Ask how much that delicious special will cost
In some establishments, it’s still customary that the day’s specials are not written on a menu, but rather are lengthily announced by your server. What’s often not announced is their cost, so don’t be shy. If you don’t ask the price, you could find yourself paying a whole lot more than you were intending.
Sit closely to hear one another
Israeli restaurants provide for a very intimate experience, if only due to the fact that you’ll need to sit far too close to your dinner date to hear a word of what’s being said. Incredibly loud music is the norm and sometimes even the trademark of the restaurant, as in the case of the world-famous, Michelin-starred MachneYuda empire. Even completely average restaurants can be very noisy. Unless you’re perfectly fine with that, we suggest that you ask to sit outside.
Be showered by faux love from your waiter
Remember the unfriendly host/hostess from above? Well, your server will make it up to you by showering you with faux love. To begin with, they’re likely to call you “bro,” “friend,” or even “darling.” Then, they will proceed to talk about your dinner party in the “we” form: “Are we alright?” “We’re loving this, right?”
Every time a plate hits the table and you mutter your thanks, you’ll immediately get the reply, “with love.” To us, this seems like butchering the whole concept of love, and is incredibly annoying to hear 20 times a night. But maybe that’s just a personal peeve.

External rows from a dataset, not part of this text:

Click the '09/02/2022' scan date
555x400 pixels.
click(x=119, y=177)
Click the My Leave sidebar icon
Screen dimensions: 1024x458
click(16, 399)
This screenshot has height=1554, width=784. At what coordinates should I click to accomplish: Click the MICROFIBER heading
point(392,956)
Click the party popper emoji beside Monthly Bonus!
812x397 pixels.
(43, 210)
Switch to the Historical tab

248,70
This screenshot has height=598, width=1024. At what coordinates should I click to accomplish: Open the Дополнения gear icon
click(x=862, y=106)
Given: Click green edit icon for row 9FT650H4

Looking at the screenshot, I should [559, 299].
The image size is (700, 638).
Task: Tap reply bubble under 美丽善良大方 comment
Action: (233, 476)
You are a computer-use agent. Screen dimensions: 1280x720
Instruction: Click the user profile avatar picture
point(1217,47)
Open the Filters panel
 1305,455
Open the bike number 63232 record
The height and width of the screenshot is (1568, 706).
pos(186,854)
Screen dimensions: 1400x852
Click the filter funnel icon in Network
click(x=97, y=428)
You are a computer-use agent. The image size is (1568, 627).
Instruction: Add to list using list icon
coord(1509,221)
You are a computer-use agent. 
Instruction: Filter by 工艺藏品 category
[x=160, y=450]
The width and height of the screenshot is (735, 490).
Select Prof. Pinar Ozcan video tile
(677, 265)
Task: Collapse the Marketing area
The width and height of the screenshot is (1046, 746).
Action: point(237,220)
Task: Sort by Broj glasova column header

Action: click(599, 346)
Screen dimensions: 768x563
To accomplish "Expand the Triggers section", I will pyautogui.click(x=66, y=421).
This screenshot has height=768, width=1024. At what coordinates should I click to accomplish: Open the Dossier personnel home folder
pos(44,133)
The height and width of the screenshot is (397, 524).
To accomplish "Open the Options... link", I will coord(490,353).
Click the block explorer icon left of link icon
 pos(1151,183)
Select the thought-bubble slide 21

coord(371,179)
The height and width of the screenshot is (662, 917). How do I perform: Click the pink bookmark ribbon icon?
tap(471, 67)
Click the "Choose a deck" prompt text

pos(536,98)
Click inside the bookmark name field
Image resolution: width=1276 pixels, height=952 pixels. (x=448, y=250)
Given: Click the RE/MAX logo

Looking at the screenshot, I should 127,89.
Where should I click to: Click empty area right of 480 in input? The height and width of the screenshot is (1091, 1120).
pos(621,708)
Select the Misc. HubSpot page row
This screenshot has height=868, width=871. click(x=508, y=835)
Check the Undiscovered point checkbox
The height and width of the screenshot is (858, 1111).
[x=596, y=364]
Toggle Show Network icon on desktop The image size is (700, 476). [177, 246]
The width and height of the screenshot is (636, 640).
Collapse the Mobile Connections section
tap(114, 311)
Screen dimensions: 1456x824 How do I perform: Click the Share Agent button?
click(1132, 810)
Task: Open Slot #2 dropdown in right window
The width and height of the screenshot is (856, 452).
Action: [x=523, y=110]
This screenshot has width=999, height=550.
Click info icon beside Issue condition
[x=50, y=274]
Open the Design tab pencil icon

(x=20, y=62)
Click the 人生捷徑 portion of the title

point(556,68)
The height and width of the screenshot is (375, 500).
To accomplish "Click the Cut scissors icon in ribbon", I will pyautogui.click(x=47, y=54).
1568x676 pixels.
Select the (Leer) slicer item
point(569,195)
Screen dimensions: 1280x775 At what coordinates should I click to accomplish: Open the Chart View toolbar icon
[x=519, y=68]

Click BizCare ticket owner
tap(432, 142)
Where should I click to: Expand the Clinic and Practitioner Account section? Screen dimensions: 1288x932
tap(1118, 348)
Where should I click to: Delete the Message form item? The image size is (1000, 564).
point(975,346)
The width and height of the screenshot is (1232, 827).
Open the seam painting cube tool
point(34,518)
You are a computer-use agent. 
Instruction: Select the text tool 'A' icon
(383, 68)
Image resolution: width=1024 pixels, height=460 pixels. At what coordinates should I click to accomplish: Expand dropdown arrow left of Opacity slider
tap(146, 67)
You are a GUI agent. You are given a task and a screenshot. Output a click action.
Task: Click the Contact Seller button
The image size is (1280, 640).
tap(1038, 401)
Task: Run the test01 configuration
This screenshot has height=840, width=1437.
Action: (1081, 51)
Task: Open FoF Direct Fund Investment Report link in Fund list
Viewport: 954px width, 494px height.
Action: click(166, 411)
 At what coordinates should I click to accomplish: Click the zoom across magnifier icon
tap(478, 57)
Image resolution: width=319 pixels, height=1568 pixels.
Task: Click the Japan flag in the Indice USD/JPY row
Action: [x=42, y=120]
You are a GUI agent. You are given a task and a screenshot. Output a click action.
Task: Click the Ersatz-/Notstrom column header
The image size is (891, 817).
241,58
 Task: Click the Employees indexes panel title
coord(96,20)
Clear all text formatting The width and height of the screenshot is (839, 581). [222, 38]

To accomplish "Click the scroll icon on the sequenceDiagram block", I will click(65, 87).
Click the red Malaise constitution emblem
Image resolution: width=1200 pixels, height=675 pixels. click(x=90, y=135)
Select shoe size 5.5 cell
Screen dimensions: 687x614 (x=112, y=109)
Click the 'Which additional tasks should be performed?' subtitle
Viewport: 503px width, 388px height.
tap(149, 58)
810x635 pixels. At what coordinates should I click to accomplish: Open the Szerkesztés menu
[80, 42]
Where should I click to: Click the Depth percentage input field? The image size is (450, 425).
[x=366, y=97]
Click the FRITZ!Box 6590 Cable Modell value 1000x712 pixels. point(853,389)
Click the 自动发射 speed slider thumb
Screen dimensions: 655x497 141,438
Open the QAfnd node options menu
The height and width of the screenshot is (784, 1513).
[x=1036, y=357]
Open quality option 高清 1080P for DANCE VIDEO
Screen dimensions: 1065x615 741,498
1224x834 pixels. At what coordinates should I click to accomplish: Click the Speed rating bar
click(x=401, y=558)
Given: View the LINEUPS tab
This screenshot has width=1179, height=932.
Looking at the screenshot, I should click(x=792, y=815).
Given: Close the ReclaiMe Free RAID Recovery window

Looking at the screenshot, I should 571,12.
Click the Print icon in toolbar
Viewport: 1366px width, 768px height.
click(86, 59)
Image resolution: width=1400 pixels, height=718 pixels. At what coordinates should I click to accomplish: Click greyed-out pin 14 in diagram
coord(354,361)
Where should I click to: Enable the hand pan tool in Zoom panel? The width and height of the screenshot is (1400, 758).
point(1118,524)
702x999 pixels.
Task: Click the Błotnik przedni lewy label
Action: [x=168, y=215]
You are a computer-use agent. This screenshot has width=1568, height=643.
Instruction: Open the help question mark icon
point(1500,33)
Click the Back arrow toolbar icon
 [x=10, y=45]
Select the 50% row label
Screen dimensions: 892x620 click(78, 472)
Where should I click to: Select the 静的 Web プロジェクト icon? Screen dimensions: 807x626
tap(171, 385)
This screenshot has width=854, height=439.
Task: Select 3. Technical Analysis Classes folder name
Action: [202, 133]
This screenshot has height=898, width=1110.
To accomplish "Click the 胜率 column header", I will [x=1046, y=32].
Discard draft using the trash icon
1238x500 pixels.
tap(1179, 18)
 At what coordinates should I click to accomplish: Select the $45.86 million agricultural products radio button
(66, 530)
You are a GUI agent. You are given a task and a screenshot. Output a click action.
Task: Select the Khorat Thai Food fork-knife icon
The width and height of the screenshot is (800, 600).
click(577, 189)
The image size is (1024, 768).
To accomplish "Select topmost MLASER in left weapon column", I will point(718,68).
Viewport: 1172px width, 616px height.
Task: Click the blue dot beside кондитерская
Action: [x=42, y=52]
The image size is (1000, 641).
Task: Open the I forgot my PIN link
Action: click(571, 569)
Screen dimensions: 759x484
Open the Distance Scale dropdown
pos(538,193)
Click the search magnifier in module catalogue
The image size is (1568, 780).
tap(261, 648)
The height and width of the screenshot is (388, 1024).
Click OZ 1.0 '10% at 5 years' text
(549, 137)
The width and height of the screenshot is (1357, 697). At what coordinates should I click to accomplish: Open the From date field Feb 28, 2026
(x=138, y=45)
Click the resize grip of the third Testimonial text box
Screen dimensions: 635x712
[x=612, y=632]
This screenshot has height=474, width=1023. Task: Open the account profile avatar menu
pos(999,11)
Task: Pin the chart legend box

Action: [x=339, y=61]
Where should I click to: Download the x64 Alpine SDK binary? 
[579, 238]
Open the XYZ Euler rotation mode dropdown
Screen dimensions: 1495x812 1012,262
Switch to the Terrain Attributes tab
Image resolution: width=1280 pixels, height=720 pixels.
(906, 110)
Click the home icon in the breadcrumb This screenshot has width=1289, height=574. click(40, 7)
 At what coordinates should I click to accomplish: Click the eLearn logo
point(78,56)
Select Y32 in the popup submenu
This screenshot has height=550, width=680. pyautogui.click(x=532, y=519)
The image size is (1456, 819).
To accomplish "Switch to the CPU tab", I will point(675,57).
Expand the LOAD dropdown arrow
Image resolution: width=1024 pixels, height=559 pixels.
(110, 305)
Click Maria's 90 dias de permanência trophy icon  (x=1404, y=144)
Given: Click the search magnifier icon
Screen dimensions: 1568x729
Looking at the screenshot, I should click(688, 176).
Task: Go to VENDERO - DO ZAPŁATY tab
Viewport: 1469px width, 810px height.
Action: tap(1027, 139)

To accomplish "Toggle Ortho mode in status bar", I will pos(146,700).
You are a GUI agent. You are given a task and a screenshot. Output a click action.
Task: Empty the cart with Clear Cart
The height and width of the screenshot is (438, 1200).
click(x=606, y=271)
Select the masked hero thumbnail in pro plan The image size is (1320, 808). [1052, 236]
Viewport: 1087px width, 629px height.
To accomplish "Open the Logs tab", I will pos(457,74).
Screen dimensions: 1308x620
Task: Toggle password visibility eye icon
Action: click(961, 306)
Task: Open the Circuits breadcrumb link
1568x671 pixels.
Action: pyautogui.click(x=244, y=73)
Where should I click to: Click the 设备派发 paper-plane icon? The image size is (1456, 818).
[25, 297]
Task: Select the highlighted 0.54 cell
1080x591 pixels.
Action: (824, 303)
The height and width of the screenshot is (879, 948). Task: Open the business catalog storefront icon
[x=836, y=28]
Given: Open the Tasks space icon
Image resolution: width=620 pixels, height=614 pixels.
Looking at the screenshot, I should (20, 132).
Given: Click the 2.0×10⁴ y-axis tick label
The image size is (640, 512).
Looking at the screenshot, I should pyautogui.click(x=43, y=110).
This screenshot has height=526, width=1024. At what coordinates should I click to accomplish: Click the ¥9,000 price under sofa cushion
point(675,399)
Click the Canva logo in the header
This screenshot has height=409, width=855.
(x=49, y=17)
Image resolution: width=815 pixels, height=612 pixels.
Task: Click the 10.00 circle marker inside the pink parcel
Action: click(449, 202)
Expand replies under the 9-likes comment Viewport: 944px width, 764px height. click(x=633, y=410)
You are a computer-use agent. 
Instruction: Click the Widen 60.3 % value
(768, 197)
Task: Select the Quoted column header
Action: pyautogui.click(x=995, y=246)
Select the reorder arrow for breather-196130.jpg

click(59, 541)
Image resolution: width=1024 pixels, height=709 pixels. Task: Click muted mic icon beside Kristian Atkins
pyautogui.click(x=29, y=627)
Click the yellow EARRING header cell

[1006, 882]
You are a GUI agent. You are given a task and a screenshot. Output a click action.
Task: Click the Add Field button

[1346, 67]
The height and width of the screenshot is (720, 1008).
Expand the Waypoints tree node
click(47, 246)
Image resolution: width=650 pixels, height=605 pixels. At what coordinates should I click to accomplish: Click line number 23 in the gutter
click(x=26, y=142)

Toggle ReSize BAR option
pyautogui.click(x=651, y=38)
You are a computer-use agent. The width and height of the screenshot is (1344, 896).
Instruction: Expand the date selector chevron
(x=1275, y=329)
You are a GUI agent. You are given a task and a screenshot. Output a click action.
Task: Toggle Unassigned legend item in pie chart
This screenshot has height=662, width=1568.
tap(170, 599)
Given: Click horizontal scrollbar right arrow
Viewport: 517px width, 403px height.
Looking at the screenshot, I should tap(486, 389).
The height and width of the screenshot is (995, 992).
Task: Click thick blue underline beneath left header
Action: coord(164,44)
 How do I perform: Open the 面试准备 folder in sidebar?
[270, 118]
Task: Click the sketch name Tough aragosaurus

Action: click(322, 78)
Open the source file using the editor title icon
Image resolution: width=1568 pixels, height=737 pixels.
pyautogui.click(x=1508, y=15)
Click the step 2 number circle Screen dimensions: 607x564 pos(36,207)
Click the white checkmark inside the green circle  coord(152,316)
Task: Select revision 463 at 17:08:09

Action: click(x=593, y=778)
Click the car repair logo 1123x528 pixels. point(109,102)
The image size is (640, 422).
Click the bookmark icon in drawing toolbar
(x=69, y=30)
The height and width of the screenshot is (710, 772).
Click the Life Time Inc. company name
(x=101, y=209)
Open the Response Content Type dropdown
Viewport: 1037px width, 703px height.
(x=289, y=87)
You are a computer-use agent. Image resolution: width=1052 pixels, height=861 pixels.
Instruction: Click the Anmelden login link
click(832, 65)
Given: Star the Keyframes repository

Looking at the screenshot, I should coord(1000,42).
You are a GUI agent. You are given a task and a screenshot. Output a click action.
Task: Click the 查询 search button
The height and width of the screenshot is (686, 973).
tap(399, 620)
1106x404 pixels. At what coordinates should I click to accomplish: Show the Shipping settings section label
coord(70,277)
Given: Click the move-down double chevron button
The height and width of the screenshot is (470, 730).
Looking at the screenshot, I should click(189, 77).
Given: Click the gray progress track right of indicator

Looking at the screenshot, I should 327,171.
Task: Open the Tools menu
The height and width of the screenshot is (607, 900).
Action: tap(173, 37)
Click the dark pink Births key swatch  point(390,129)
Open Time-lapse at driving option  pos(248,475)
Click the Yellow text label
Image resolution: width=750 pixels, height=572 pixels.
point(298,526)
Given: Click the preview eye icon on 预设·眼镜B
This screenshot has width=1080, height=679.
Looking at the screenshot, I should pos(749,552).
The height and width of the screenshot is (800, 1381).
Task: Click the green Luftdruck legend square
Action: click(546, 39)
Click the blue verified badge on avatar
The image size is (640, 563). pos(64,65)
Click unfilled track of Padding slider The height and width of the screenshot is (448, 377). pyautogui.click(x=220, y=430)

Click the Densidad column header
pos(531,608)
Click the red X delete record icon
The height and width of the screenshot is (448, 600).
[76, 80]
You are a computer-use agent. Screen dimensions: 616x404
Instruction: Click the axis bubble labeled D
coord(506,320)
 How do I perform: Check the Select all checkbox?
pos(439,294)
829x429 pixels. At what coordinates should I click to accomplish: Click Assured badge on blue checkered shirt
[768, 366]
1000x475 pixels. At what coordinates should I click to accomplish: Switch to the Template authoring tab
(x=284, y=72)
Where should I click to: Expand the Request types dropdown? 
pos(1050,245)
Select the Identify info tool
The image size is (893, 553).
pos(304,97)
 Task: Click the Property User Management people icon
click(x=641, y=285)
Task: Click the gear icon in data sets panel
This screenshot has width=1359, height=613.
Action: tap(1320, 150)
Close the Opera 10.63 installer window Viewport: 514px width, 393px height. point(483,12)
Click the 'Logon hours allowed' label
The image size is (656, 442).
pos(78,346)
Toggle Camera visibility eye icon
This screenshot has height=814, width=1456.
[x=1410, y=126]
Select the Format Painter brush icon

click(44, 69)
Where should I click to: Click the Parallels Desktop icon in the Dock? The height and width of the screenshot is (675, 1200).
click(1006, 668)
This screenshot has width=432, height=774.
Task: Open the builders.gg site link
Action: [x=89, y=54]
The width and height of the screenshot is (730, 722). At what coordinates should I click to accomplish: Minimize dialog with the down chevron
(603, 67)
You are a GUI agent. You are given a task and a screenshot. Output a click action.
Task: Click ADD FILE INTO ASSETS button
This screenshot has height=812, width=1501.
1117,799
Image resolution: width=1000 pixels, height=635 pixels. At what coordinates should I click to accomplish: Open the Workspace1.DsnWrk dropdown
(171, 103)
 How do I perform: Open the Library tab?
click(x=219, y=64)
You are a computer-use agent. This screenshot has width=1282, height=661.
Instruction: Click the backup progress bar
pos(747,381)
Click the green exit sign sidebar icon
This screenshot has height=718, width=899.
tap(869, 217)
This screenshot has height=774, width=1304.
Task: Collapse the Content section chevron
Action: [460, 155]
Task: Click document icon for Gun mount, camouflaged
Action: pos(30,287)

Dig in to your dinner date’s plate
Anyone who’s eaten out with Israelis can understand why we’re so famous abroad for Israeli-style sharing platters. This is because, platters or not, we share our food. What’s mine is yours and yours is mine, even if you wanted that delicious dish all for yourself.
And we’re not just sharing with immediate family or friends – at my first breakfast meeting with my colleagues at ISRAEL21c, for example, my editor (i.e. boss), repeatedly urged me to take a bite of her croissant. By our next lunch date, I was already offering her to have a taste of what I ordered.
Feel free to return your order
In Israel, it is perfectly acceptable to return your order if you don’t like it. Nothing has to be technically wrong with it in order to return it, so no need to invent overcooked meat or too much salt or the like.
But do return it immediately, and not after having eaten half of it already – that’s just bad manners.
Have a glass of excellent wine
Israeli wine is absolutely fabulous, and we strongly urge you to (responsibly) have a glass or two with your dinner. The only downside is the price tag – at top restaurants, you may not find a glass leaving you much change from a $20 bill.
Oh, and another local oddity. Wine glasses in Tel Aviv are often on the scant side, which is super annoying. In Jerusalem, they are almost always far more generous. Try it out for yourself next time you’re here.
Prepare to part with your cash
Israel, ladies and gentlemen, is an expensive country. This also holds true to the restaurant industry, where high rent, taxes, produce and salaries translate into the dish price. It is super annoying to Israelis when they travel overseas to countries where fine cuisine costs much less. We love to complain about it, but we also love eating out, and there’s no point in trying to interrupt that vicious cycle.
Be generous with your tip
Despite the above, Israelis are very generous with their tips. This is because almost everyone in the country was once a server themselves – after the army, during college – or is the parent/grandparent/sibling of one. We also know that the large majority of the server’s income comes from cash tips (a troublesome point in its own), so are ready to go that little extra mile.
And one important thing: unlike in the States, we don’t circle how much tip we want to leave on the check. Either leave it in cash, or tell your server to add it to the check when you pay. Ten percent is considered mandatory, and in Tel Aviv round it up to 15%. For exceptional service, make it 20.